Barossa Valley in South Australia doesn’t exactly have the climate for quality winemaking. It’s hot with little cooling effects from altitude or ocean. Intense sunlight pounds the grapes into extreme sugar levels and ripeness. Nonetheless tourists flock every year to Barossa Valley, much like Napa Valley.
The valley has become one of the world’s distinct wine regions. Barossa Valley’s top wines, such as Penfold’s ‘Grange’ and Henschke’s ‘Hill of Grace’ fetch prices comparable to DRC or Screaming Eagle. At first visit a wine lover may be perplexed by the sticky weather, without the effects of a continental climate to create balance and complexity. Barossa’s voice, however, is one of history, rather than climate.
Original vines date back to the arrival of German settlers in the mid 19th Century. As a result, certain Barossa winegrowers can claim some of the oldest vines on ungrafted rootstock in the world. Shiraz, the dominant grape in the region, responds well to mature rootstock, displaying inky, earthy flavors that result from lower yields. The hallmark style of the region is dense, vibrant fruit with meaty, spicy aromas. This style of Australian wine somehow simultaneously marries the styles of both Cornas Syrah and Napa Cabernet.
History of Barossa Valley
During the mid-1800s, religious prosecution drove many German protestants to resettle in Australia and America. During this time, viticultural know-how was carried from Germany to Adelaide in South Australia. Joseph Gilbert established quality viticulture in the area in 1847 when he planted Riesling at Pewsey Vale vineyard, today’s Eden Valley subregion. Although Riesling vines do not fare well with extreme age, old vine Syrah and Grenache can continue to produce grapes for decades. The founding fathers of the region built communities, attracting other European growers to plant roots of their own. During this time, Henschke’s esteemed Hill of Grace vineyard was planted, named after the Gnadenberg church across the road which was built by the family.

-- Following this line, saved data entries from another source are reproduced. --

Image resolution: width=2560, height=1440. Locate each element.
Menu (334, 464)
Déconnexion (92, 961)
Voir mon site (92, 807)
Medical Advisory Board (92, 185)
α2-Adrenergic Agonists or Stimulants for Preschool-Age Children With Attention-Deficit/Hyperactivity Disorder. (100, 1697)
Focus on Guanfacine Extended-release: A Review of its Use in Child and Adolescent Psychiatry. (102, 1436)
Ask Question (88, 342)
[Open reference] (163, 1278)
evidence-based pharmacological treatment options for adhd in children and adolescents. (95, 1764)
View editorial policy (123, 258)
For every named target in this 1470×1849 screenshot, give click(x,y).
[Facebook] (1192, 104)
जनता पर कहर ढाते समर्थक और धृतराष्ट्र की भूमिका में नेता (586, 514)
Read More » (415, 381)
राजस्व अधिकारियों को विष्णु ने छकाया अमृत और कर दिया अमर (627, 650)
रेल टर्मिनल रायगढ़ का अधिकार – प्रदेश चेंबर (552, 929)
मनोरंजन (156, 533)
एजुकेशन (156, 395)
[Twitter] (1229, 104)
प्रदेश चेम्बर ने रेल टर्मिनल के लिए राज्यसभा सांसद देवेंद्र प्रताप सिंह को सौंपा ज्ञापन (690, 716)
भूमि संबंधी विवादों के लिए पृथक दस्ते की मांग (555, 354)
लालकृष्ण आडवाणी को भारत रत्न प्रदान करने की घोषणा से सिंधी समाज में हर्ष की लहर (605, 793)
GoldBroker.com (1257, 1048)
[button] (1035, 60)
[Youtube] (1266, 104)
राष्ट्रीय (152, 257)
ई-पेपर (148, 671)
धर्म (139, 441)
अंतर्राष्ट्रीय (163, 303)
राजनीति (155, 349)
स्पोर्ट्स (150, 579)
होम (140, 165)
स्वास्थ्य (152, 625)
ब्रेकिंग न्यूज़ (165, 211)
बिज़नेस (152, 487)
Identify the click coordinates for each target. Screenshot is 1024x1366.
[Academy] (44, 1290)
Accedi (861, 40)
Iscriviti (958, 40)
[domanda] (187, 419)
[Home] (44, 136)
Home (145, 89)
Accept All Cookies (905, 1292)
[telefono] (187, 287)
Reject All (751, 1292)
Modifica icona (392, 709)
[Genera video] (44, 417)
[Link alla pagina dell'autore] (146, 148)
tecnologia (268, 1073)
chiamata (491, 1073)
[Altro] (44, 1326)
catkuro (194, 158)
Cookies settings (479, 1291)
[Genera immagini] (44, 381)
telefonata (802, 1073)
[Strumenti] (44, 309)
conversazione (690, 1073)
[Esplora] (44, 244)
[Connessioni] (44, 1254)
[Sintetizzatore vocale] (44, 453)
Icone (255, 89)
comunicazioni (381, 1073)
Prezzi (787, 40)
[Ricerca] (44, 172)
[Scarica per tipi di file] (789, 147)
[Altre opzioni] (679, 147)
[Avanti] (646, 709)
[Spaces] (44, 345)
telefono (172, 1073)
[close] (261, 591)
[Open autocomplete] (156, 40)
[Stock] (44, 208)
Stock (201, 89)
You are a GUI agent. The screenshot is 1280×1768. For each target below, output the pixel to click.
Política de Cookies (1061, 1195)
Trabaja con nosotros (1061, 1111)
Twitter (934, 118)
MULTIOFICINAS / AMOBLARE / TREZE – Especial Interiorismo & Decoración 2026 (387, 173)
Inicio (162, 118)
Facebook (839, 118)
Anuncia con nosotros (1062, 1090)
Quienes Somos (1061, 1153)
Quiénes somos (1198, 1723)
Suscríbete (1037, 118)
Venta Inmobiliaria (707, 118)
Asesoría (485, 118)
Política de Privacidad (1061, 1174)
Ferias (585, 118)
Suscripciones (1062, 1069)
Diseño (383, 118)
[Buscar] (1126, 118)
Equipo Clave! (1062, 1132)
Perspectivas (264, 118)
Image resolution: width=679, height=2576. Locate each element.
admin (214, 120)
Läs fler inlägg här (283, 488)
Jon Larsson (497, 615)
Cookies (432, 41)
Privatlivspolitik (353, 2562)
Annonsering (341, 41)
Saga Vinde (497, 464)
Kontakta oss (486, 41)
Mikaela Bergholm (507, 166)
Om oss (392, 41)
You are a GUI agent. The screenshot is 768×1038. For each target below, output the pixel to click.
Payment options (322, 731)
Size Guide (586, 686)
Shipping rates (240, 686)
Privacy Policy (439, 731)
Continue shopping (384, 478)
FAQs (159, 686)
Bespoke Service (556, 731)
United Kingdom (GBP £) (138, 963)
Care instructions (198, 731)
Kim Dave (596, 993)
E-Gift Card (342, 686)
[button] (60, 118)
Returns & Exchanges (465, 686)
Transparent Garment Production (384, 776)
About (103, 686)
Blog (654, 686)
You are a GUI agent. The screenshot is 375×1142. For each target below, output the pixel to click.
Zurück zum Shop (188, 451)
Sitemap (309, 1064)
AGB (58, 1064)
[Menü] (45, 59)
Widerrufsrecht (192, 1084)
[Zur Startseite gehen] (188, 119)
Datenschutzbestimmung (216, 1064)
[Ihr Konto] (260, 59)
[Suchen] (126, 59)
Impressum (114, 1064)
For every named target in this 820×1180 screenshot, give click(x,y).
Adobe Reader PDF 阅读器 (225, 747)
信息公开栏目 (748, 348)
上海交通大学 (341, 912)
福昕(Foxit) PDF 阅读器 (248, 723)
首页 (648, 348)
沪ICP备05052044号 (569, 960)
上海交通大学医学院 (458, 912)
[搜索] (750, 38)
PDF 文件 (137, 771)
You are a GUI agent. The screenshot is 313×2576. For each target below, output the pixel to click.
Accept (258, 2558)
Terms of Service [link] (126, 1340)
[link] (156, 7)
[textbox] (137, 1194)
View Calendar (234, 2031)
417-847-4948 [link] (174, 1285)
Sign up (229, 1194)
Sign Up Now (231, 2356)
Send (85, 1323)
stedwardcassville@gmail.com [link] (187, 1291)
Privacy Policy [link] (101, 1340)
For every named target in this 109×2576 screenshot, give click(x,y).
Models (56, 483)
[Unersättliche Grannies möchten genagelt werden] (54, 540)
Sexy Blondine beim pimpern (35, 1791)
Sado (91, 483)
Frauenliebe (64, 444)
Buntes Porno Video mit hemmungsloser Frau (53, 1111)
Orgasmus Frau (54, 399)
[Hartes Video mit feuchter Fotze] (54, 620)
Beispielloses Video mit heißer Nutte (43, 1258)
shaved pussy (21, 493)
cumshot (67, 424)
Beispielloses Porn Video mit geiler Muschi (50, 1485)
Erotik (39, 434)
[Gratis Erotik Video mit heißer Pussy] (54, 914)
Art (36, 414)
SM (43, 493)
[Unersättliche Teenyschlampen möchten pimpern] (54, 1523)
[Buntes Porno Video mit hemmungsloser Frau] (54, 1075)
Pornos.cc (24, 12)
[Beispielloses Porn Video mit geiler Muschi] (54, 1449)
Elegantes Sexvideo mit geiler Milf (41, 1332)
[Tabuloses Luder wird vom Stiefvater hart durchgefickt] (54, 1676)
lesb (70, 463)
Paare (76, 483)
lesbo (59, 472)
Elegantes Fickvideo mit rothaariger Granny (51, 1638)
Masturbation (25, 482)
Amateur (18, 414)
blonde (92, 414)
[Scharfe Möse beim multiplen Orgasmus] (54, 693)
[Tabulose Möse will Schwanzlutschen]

Unfortunately, many vines were destroyed in nearby Victoria at the onset of phylloxera in the late 19th Century. Yet measures were taken to quarantine the Barossa Valley region from phylloxera and other foreign offenders in order to protect the vines, a practice that still exists to this day. By 1930, Barossa was making three-quarter’s of the Australia’s wine production (although not all the wine was necessarily grown in Barossa).
In the 1970s, following the 1976 Judgment of Paris, these historic vines were at risk to the changing styles in the new world. Many growers began to tear out Syrah plantings in favor of the growing popularity of Cabernet Sauvignon. A select number of growers came to the rescue, advocating for the uniqueness of the Syrah grapes. Barossa is now defined by the ancient vines, some over 150 years old.
Old Vine Classifications
To further demonstrate the importance of vine age in the area, the government created a vine designation system to categorize the vines by age:
Old Vines – 35 years+
Survivor – 70 years+
Centourian – 100 years+
Ancestral -125 years+
As vines continue to age and wear, growers are investing in the future to protect the old vine heritage in Barossa. “Younger” Old vines are planted and used for entry level bottles with the intention to grandfather the vines into the best blends. Others are grafting original rootstock onto new vines to preserve the personality of the original rootstock. However, the impact that ungrafted rootstock has on the character of the wines remains a subject with great uncertainty in the world of wine science.
Impact of Old Vines
The intense, concentrated style of Barossa Shiraz is a direct result of old vines in the hot climate. Young vines are subject to excessive growth and ripeness in the generous climate. Whereas older vines restrain vigor and vegetative growth, pushing all nutrients into fewer berries. The wines are ripe, but with a deep, savory core of spice and black fruits. Some also claim the age of the vines gives the wines a lush, velvety tannin, while the ripeness provides a lush, round mid-palate.
The canopy growth is lower with old vines, which means less shade and more physiological development of the grape. Growers must take care to pick at the desired ripeness, but early enough to avoid raisined fruit. Many winemakers choose to acidify or add tannin to the wines from the Valley floor, creating an even denser style. The trend for now, however, is showing more winegrowers moving their grapes higher into the hills, such as Eden Valley, where the heat is more forgiving and the style of Shiraz is more elegant. This is where one would still find Riesling and other white grapes.
Winemaker choices are also important. For example, new American oak has long been favored. It complements the ripe blue and black fruits with sweet aromas of coconut, mocha and vanilla. Classic producers, such as Penfolds, still emulate the juicy, opulent style made famous in the export market. Though a new voice of winemakers choose to pick earlier. Additionally, they hold back some oak in favor of a softer, more elegant style.
Barossa is not the only region to claim old vines. Nor for that matter the only one with ungrafted vines. Actually, growers in Chile are rather vocal about theirs. Its terroir is a story of heat and history, concentration and power. The winemakers rightfully champion their lineage, but they are not stagnant. The wines simultaneously remain true to their past and evolve with the times. Australia’s most important quality wine region is planting roots to remain a world player.